### EXERCISE PROMPT
Beginning with the line containing "Task: Click the Reports chart icon" and ending with the last line of the entries below, copy each line exactly and nothing else.

[Saved entries]
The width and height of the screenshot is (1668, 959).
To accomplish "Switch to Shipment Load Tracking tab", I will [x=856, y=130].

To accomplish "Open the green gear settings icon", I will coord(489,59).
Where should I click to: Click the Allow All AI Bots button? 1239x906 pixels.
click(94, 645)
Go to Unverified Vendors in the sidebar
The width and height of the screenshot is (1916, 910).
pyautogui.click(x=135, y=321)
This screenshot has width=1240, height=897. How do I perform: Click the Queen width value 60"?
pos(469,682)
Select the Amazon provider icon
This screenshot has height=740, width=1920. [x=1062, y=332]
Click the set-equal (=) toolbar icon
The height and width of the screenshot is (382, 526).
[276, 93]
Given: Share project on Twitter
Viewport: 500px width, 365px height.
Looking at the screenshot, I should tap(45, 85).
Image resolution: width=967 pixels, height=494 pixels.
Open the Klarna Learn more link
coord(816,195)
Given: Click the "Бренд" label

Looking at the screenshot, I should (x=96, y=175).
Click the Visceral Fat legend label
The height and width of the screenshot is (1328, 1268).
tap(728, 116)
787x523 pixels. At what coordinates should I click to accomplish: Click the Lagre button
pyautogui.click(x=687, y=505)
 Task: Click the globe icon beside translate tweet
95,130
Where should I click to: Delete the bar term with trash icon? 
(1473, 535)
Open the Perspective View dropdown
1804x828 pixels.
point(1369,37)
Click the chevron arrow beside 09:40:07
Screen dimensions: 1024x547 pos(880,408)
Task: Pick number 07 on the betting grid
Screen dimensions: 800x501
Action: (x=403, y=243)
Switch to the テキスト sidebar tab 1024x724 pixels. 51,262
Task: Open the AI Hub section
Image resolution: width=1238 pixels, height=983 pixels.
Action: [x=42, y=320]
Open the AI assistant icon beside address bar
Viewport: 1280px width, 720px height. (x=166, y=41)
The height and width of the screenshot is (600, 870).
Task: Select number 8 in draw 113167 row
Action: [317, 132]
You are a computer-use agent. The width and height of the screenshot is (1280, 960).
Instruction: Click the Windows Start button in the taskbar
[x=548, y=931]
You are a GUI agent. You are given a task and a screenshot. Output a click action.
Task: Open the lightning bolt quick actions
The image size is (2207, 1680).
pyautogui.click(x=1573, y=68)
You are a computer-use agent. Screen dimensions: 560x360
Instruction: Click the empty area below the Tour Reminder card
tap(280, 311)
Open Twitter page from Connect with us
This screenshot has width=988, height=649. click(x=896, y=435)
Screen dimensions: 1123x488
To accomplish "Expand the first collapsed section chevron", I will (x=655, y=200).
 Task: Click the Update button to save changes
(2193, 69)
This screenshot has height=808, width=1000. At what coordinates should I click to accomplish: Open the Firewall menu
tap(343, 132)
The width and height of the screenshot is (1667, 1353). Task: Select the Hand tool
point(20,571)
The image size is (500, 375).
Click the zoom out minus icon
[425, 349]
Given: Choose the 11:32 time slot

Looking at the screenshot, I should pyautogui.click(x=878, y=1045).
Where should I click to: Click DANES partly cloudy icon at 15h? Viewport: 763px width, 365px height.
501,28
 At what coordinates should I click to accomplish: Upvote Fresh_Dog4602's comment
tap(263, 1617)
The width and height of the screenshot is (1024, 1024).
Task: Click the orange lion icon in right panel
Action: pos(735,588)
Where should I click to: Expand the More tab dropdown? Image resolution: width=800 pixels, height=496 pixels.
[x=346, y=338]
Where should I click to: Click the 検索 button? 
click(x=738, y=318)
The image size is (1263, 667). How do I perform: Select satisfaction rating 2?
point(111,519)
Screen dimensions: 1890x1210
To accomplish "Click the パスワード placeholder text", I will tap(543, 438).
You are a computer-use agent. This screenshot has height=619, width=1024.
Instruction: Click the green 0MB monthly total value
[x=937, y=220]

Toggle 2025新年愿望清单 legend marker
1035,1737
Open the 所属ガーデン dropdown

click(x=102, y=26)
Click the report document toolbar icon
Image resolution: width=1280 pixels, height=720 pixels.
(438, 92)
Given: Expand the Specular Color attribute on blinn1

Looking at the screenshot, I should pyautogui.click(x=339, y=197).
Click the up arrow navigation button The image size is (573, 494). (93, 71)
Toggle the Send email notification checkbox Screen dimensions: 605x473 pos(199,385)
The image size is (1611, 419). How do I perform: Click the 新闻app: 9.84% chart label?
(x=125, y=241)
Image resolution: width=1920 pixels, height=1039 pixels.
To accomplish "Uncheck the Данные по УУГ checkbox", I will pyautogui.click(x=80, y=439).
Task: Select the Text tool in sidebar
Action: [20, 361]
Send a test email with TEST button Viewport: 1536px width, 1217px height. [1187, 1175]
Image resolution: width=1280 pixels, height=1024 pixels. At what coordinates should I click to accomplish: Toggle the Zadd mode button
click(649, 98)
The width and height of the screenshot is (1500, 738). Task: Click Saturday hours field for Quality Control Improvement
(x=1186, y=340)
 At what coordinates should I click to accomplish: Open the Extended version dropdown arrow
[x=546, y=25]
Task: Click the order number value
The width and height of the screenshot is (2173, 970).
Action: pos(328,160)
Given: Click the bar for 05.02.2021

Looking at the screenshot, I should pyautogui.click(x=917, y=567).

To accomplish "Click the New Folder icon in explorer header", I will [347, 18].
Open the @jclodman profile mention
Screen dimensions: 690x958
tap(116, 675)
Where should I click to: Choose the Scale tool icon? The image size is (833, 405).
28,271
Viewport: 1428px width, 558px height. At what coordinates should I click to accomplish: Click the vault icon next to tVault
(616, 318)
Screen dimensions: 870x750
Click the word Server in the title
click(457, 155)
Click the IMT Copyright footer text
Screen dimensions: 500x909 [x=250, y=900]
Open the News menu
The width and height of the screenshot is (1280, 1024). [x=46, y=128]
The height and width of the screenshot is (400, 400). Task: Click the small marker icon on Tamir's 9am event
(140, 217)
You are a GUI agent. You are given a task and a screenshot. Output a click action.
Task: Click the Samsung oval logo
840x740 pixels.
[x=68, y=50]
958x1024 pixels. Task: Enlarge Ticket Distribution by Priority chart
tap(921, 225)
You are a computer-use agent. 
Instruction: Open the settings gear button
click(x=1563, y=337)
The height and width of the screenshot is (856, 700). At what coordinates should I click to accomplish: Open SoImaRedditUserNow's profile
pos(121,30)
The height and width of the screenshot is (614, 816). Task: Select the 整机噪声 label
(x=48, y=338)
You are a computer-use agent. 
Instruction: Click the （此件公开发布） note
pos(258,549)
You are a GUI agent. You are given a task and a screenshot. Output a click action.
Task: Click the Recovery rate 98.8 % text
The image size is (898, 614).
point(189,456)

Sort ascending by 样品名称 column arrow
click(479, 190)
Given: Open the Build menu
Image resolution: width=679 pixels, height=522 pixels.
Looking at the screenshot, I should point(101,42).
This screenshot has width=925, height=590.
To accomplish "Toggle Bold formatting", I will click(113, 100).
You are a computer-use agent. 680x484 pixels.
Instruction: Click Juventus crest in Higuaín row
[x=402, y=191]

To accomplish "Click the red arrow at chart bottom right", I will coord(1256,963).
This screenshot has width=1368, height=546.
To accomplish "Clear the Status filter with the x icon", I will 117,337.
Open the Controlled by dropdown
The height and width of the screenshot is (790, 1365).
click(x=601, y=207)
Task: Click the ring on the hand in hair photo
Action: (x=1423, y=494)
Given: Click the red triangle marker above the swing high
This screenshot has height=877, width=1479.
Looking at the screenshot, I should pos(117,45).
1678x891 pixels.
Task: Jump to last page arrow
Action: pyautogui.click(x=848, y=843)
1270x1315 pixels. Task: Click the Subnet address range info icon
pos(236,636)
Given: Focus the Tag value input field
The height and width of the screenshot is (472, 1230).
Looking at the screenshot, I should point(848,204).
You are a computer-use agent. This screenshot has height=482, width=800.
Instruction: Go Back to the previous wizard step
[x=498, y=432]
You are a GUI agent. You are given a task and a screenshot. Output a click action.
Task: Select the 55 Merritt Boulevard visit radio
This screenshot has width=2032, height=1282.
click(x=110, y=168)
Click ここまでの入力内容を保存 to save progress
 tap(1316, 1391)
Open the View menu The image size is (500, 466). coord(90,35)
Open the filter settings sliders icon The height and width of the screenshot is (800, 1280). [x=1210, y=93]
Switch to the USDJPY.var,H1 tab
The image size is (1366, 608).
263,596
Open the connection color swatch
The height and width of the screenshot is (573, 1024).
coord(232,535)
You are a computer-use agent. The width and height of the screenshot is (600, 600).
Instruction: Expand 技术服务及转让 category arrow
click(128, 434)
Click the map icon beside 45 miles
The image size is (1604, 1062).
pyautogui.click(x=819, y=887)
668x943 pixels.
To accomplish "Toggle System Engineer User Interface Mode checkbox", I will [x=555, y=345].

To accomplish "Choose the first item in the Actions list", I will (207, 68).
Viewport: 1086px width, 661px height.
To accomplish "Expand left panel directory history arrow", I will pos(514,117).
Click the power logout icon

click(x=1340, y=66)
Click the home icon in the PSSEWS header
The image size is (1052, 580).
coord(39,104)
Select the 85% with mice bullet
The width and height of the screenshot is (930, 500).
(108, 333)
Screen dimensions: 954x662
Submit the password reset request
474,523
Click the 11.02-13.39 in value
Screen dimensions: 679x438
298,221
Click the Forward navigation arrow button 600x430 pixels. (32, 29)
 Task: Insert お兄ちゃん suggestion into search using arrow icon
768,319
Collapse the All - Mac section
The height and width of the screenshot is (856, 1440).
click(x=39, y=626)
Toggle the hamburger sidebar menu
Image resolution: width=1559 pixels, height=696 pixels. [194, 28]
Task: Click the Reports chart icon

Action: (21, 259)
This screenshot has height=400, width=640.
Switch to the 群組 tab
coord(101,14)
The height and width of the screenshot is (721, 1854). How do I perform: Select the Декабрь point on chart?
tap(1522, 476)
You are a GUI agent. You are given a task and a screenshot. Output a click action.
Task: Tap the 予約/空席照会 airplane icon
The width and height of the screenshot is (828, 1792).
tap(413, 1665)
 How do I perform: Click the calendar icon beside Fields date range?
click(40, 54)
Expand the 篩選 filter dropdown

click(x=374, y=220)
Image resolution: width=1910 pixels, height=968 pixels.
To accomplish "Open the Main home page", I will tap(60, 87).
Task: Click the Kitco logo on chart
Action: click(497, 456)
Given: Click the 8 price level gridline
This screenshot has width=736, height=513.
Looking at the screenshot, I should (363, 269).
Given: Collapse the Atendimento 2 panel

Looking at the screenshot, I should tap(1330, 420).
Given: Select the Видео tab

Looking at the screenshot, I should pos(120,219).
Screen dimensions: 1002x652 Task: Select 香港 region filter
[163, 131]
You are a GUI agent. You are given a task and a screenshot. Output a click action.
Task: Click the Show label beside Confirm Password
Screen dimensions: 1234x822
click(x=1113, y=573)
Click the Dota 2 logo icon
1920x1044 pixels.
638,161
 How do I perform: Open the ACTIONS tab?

### RESPONSE TO THIS TASK
Task: Click the Reports chart icon

Action: (21, 259)
This screenshot has height=400, width=640.
Switch to the 群組 tab
coord(101,14)
The height and width of the screenshot is (721, 1854). How do I perform: Select the Декабрь point on chart?
tap(1522, 476)
You are a GUI agent. You are given a task and a screenshot. Output a click action.
Task: Tap the 予約/空席照会 airplane icon
The width and height of the screenshot is (828, 1792).
tap(413, 1665)
 How do I perform: Click the calendar icon beside Fields date range?
click(40, 54)
Expand the 篩選 filter dropdown

click(x=374, y=220)
Image resolution: width=1910 pixels, height=968 pixels.
To accomplish "Open the Main home page", I will tap(60, 87).
Task: Click the Kitco logo on chart
Action: click(497, 456)
Given: Click the 8 price level gridline
This screenshot has width=736, height=513.
Looking at the screenshot, I should (363, 269).
Given: Collapse the Atendimento 2 panel

Looking at the screenshot, I should tap(1330, 420).
Given: Select the Видео tab

Looking at the screenshot, I should pos(120,219).
Screen dimensions: 1002x652 Task: Select 香港 region filter
[163, 131]
You are a GUI agent. You are given a task and a screenshot. Output a click action.
Task: Click the Show label beside Confirm Password
Screen dimensions: 1234x822
click(x=1113, y=573)
Click the Dota 2 logo icon
1920x1044 pixels.
638,161
 How do I perform: Open the ACTIONS tab?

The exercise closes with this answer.